この論文は、2000年代前半にSLA研究で生じたメタ研究論(metareflection about research practices)を背景として書かれたものです。著者は、どちらかと言えば量的研究と見なされがちなcognitive-interactionist theories派の研究者としての基本的立場に立ちながらも、 “to be truly ethical, educational researchers must be prepared to defend what their research is for” “we have a responsibility to design our research programs in light of difficult questions regarding who the beneficiaries of our research are” (p. 427)という考えに賛同し、論文の最後では“I am hopeful that collectively and individually we can work towards a socially responsible, politically self-reflective, and epistemologically diverse field of instructed SLA that generates research inspired by societal needs.” (p. 439) と述べるに至ります。

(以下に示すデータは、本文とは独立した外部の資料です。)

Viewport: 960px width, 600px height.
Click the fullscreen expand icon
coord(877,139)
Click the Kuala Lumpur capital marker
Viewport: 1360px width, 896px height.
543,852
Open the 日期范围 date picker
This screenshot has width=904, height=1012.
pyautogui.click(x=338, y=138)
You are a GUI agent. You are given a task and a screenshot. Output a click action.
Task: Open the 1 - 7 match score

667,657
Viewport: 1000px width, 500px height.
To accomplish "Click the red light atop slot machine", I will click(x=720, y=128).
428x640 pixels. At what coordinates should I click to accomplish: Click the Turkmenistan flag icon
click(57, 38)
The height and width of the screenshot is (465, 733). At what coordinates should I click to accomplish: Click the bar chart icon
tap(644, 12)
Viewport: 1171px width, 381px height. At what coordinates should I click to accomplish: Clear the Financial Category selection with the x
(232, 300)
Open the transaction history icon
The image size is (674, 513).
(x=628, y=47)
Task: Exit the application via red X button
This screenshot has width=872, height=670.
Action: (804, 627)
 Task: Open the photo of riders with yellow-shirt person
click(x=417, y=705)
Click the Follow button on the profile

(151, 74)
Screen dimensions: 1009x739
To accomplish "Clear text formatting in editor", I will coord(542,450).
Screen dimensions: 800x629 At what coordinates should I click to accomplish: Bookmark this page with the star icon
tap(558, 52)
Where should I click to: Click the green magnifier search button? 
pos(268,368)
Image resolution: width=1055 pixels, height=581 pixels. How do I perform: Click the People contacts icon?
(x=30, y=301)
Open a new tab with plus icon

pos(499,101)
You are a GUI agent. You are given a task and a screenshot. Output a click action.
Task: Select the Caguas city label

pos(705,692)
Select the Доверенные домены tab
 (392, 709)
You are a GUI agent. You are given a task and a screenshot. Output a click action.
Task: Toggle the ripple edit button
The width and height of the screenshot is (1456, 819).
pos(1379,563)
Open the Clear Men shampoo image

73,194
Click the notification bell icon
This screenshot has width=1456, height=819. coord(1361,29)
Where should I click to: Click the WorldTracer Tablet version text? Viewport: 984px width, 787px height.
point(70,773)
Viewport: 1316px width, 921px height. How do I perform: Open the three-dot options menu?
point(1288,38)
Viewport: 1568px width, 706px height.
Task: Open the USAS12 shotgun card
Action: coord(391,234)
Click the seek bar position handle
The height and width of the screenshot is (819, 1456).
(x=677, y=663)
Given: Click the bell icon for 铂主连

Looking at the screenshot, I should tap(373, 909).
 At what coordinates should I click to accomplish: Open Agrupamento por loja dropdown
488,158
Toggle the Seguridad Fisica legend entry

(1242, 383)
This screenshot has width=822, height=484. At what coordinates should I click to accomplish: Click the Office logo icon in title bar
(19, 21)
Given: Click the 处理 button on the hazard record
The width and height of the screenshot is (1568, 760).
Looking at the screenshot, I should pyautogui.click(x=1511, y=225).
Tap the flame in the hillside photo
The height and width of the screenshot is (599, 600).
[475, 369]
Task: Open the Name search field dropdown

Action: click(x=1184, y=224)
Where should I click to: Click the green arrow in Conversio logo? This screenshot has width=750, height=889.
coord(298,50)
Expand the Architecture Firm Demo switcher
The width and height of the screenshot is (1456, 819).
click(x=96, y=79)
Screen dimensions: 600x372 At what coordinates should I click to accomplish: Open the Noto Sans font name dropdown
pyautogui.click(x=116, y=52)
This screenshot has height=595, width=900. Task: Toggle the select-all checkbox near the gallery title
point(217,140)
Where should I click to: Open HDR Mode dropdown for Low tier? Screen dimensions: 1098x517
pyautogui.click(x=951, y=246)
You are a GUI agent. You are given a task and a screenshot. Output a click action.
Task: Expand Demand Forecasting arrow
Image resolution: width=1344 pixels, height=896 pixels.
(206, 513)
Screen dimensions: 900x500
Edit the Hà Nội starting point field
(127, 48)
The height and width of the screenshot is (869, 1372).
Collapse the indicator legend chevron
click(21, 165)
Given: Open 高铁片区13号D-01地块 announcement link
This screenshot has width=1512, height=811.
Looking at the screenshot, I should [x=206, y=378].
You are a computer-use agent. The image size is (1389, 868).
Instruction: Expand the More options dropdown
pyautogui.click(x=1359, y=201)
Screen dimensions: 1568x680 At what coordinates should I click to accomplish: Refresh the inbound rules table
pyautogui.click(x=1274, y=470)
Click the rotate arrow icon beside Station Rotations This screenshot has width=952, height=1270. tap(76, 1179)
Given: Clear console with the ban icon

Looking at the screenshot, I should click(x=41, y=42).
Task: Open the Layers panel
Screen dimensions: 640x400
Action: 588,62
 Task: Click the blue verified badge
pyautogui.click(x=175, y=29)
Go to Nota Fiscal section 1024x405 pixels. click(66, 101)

 彼女がこの論文で掲げる規範的命題は、(1)The value of research is to be judged by its social utility; (2)Value-free research is impossible; (3) Epistemological diversity is a good thingの三つです。彼女はこれらの命題に関する哲学的論証にはあまり多くの分量を割かず、これらの命題に関連したSLAの諸問題を具体的にまとめます。

このように規範的命題を掲げ、倫理的態度を取るのは、一つにはこれまでのSLA研究が現場教師への関連性(relevance)を失っていること、もう一つにはネイティブ・スピーカーをモデルと規範にして第二言語学習を語ることの偏りが無視できないことなどがあります。これらの問題を無視し続けることは、もはや許されないというわけです。こういった立場を彼女はphilosophical pragmatism(ひいてはparticipatory liberalism)と称します。

 読んで大変に勉強になる論文でした。英語圏のSLA研究の層の厚さと健全さを感じました。とても誠実な論文だと思います。他の社会科学、教育研究と同様に、SLAそして英語教育研究も、まずは方法論的対立の時期を経験し、そして方法論的融和の時代を迎えるべきなのでしょう(ああ、なんだか弁証法的!(笑))。しかし日本では未だに量的研究しかみとめないような雰囲気が強く、方法論的対立の時代にすら入っていないような気がします。早く方法論的融和まで成熟し、 “a socially responsible, politically self-reflective, and epistemologically diverse field”を作り上げなければと思います。

追記:

先日、ハワイ大学に約一年間留学していた大学院生が帰国しました。日米の差を彼が述べるなかで、彼もやはり「ハワイでは、その研究は何のためにやっているのか、教育的意義は何なのかが厳しく問われていました」と述べていました。もっと日本の英語教育研究も教育現場の現実を見る姿勢を、せめて建前としてだけででも確立するべきかと思います。